New Delhi: With its cash flow under stress, engineering and construction firm HCC on Friday said its board has approved corporate debt restructuring proposal.
“The board of directors of the company at its meeting... has decided to approach bankers through CDR (Corporate Debt Restructuring) process for re-alignment of the company’s debt,” HCC said in a filing to the Bombay Stock Exchange.
The decision for CDR comes in the wake of Hindustan Construction Company failing to see expected cash flow primarily because of delays in outstanding payments, it said.
“As a consequence of certain unexpected developments, mainly delays in decision making by the company’s major clients and delays in settlement of claims, the expected cash flow has not materialised,” it added.

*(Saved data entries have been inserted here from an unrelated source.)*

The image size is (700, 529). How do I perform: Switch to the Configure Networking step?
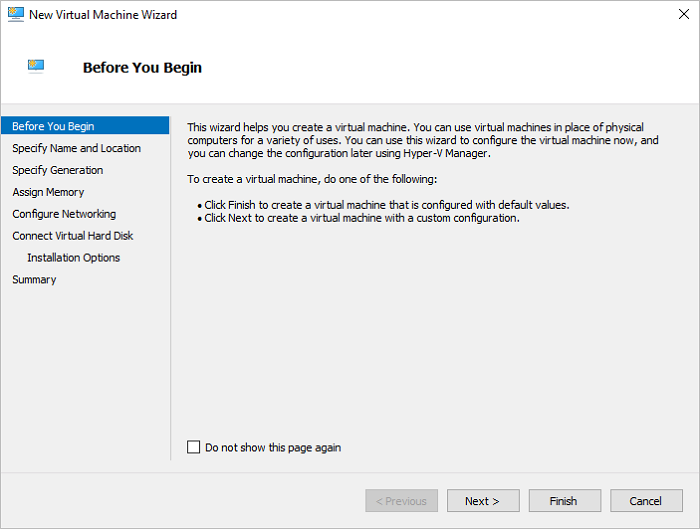click(x=64, y=214)
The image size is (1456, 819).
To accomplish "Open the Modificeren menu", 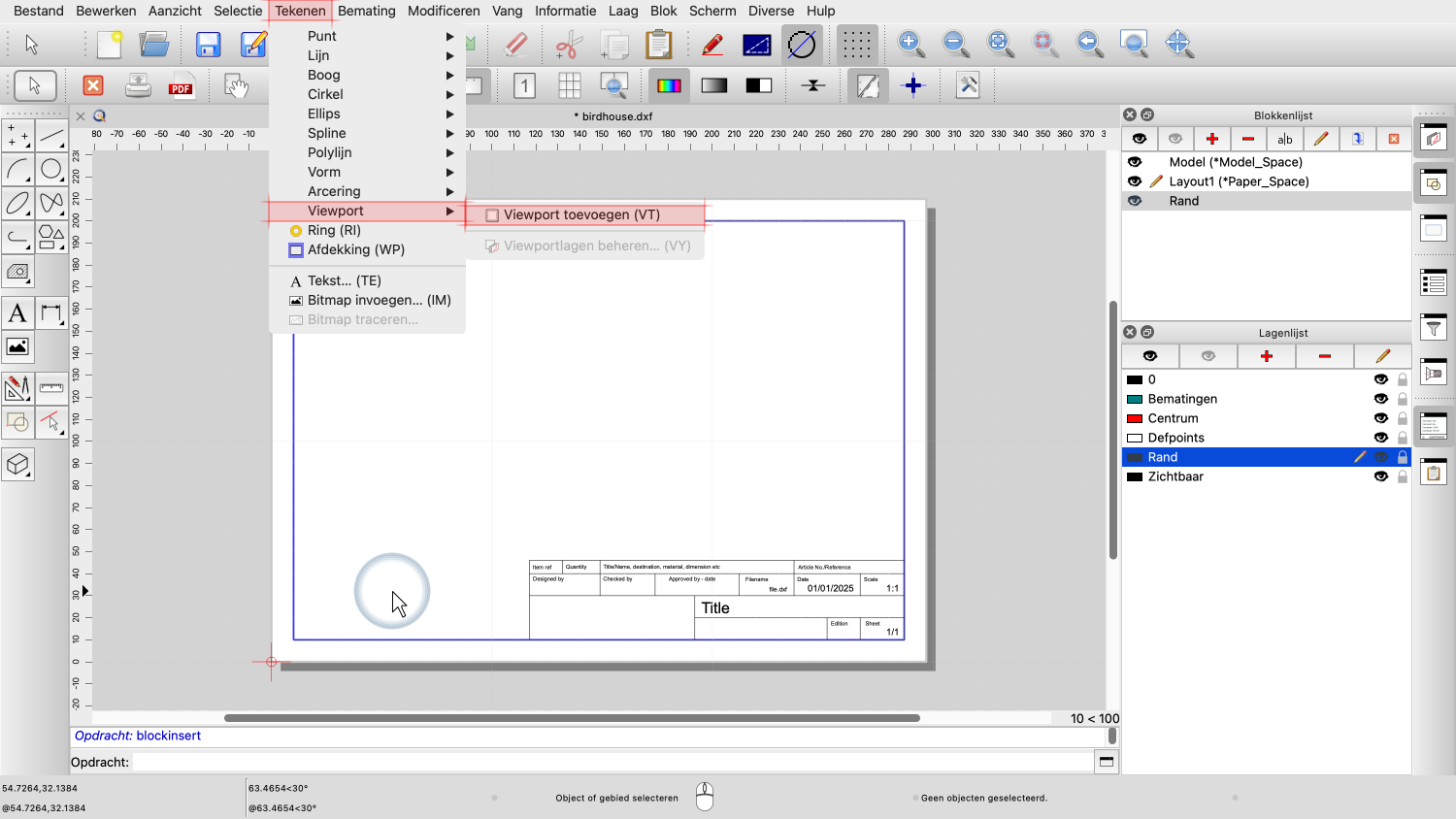I will click(444, 11).
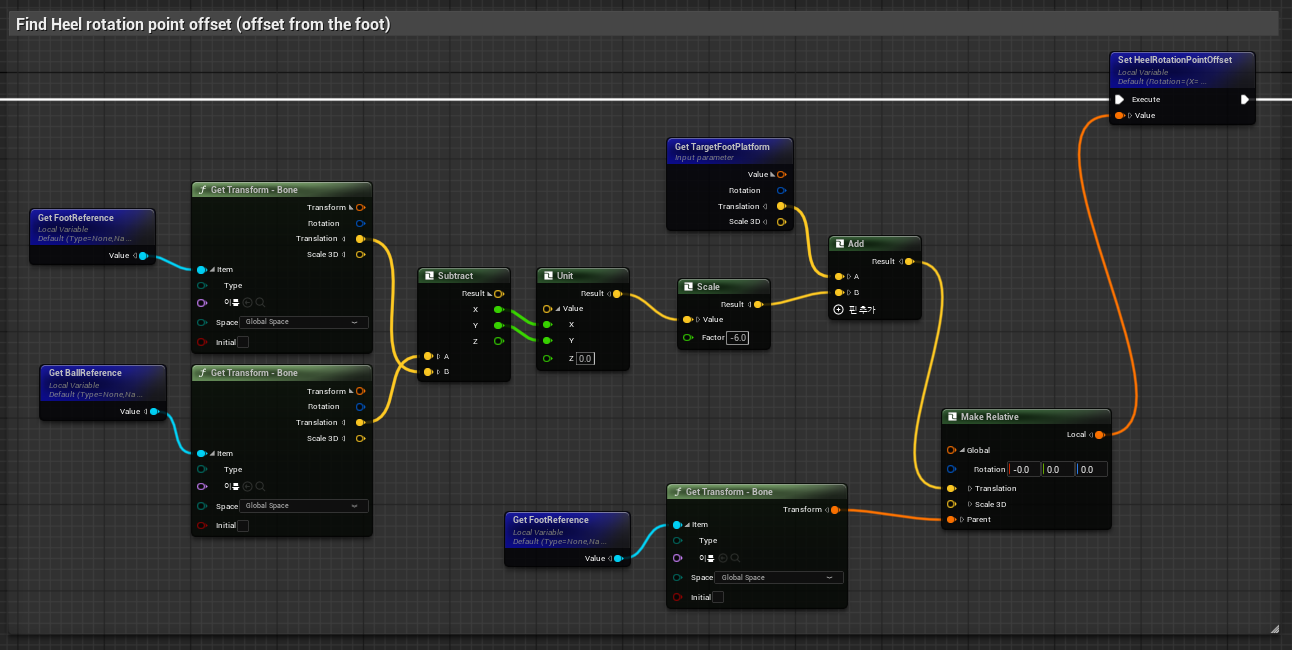
Task: Click the Unit node header icon
Action: point(548,276)
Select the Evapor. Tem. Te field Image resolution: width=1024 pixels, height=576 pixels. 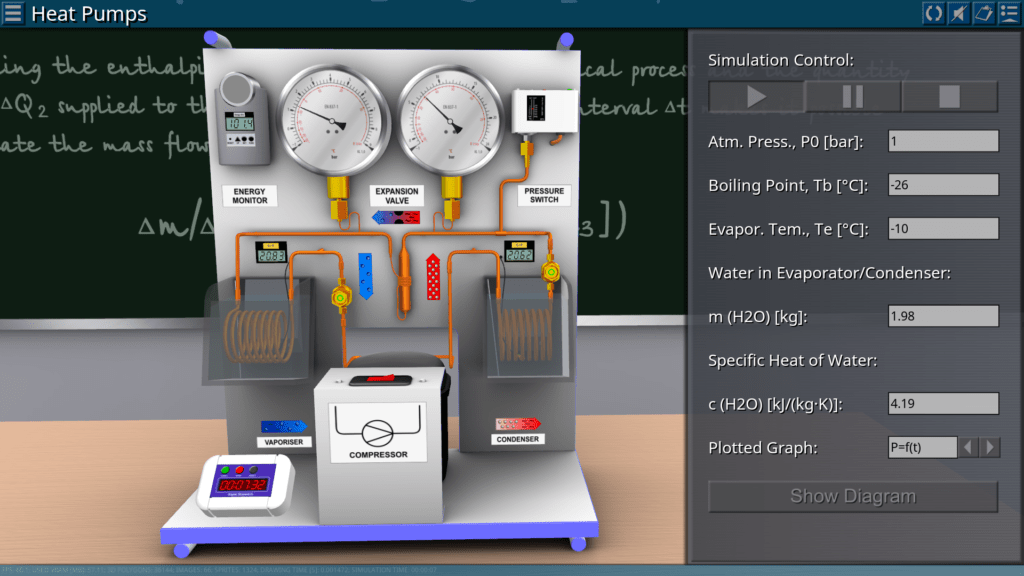[942, 229]
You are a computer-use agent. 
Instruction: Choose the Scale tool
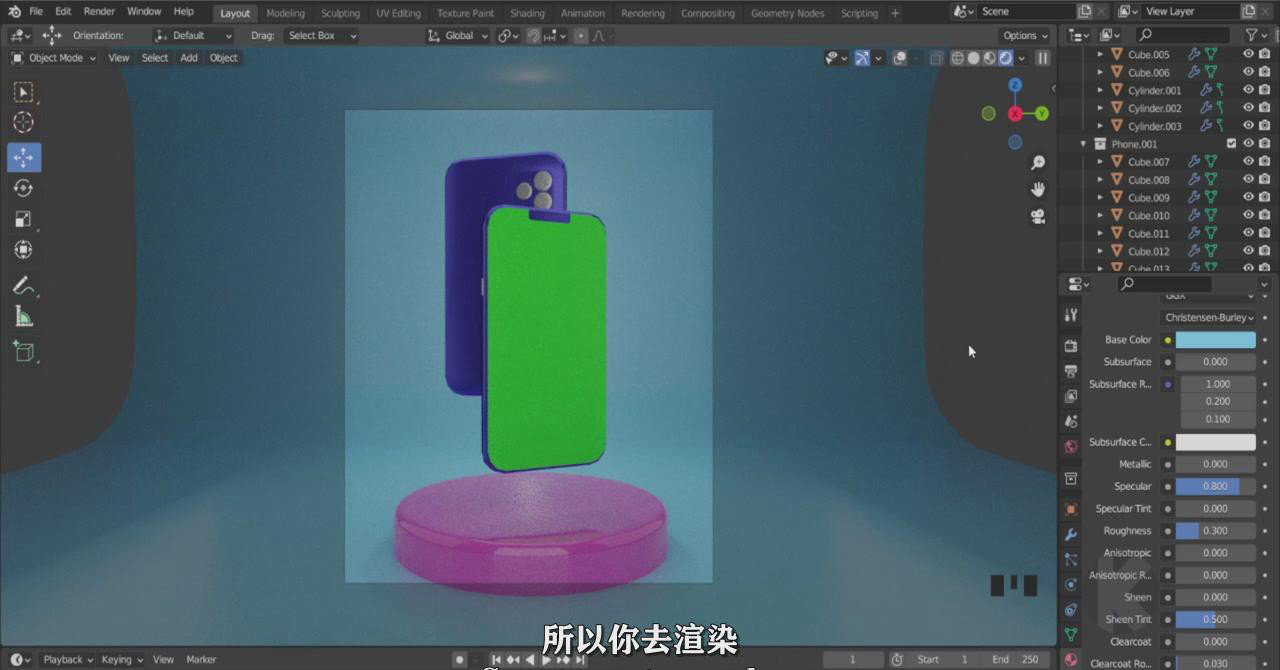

Higher interest outgo and cost overruns had led to HCC posting a net loss of Rs130 crore for the quarter ended 31 December.
The city-based firm had a net profit of Rs8 crore during the 2011 December quarter.
Though turnover of the company improved by Rs112 crore vis-a-vis the September quarter to Rs949 crore in the reporting period, it was down by Rs78 crore vis-a-vis the October-December quarter last fiscal.
“The revenue growth was lower due to slow order booking during the last four quarters, execution bottlenecks, rising interest costs and payment delays by clients,” HCC chairman and managing director Ajit Gulabchand had said.
During the December quarter of the current fiscal, HCC’s interest outgo was Rs30 crore higher at Rs104 crore. It also suffered a Rs64.87 crore loss on account of cost overruns as a result of “substantial delays” in approval of claims, an increase in estimated costs and delays in execution.
Shares of HCC rose 4.32% to Rs27.75 in late afternoon trading on the BSE.